None of this would happen in TV’s era of diversity optics.
The high-stakes, big-money world of TV news relies on big-name agents, extensive vetting and a corporate support for diversity. Look at the top network morning shows and you will see the faces of Craig Melvin, Hoda Kotb, Gayle King and Robin Roberts. In a damning piece of Hollywood myopia, we have two elite white actresses sharing anchor duties.
Several minority characters are passed over for the position, and this narrative blunder exacerbates the overall dated look and feel of “The Morning Show.”
Having a script that’s fresh is a cynical, secondary consideration. One of the unfortunate byproducts of the streaming wars is we are getting more shows where viewers are supposed by entertained by the star power of the casts instead of the strength of the story. On Ryan Murphy’s recent dud, “The Politician,” you’re supposed to get all hot and bothered because blond eminence Gwyneth Paltrow is on the show, the latest exhibit in Murphy’s museum of actresses.

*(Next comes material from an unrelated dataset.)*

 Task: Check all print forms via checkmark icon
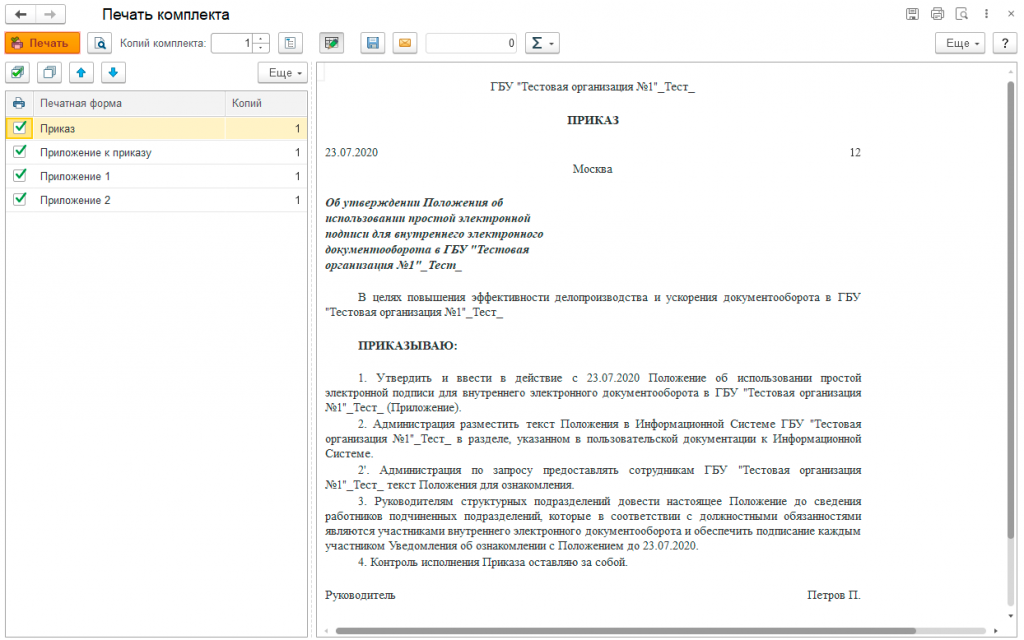[x=17, y=72]
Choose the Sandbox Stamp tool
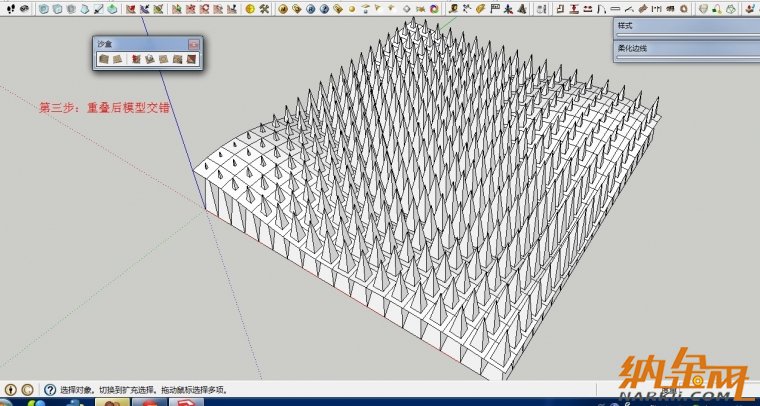 pos(149,59)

On “The Morning Show,” you’re supposed to reach some kind of TV orgasm because Aniston and Witherspoon are together in a scene. In terms of the story, there is not enough contrast between the two performers in terms of their age or temperaments for Witherspoon to work as the underdog. And we really don’t buy this former debutante as someone from a working-class background. Her come-and-go Southern accent doesn’t help matters, either. Fresh off the underwhelming Season 2 of “Big Little Lies,” for which she was partly responsible as executive producer, it might be time for Witherspoon to do a reality check.
Aniston has a better time handling her role. Maybe it’s because she’s a veteran of network TV wars and knows the lay of the land better. Like Sarah Jessica Parker on “Divorce,” though, part of her needs very badly to be liked by the viewer so she resorts to sighing privately every time her character has to get tough with the big boys at the network. Are we really meant to believe that Alex Levy is such a cupcake? Aniston could have used some of Faye Dunaway’s demented moxie in the legendary “Don’t f–k with me, fellas” boardroom scene from “Mommie Dearest” when Levy gives a list of her demands to the network brass.
Don’t be afraid to own the scene, Jen. We’ll still buy all those Aveeno products you’ve been hawking for the past six years.
The only performer who really goes for it on “The Morning Show” is Crudup, who is perfect as the creepy network president who says of Aniston’s character “watching a beloved American woman’s breakdown is timeless entertainment.” He is King Leer with a shark’s grin. That said, the scene where Cory Ellison takes Bradley Jackson shopping for her on-air wardrobe was completely ludicrous. Would not happen.
“The Morning Show” reportedly cost $15 million per episode to produce, for a grand total of $300 million for its two-season order. Apple really bet the bank on this one. Outside of navel-gazing media circles, it’s unlikely to earn much interest.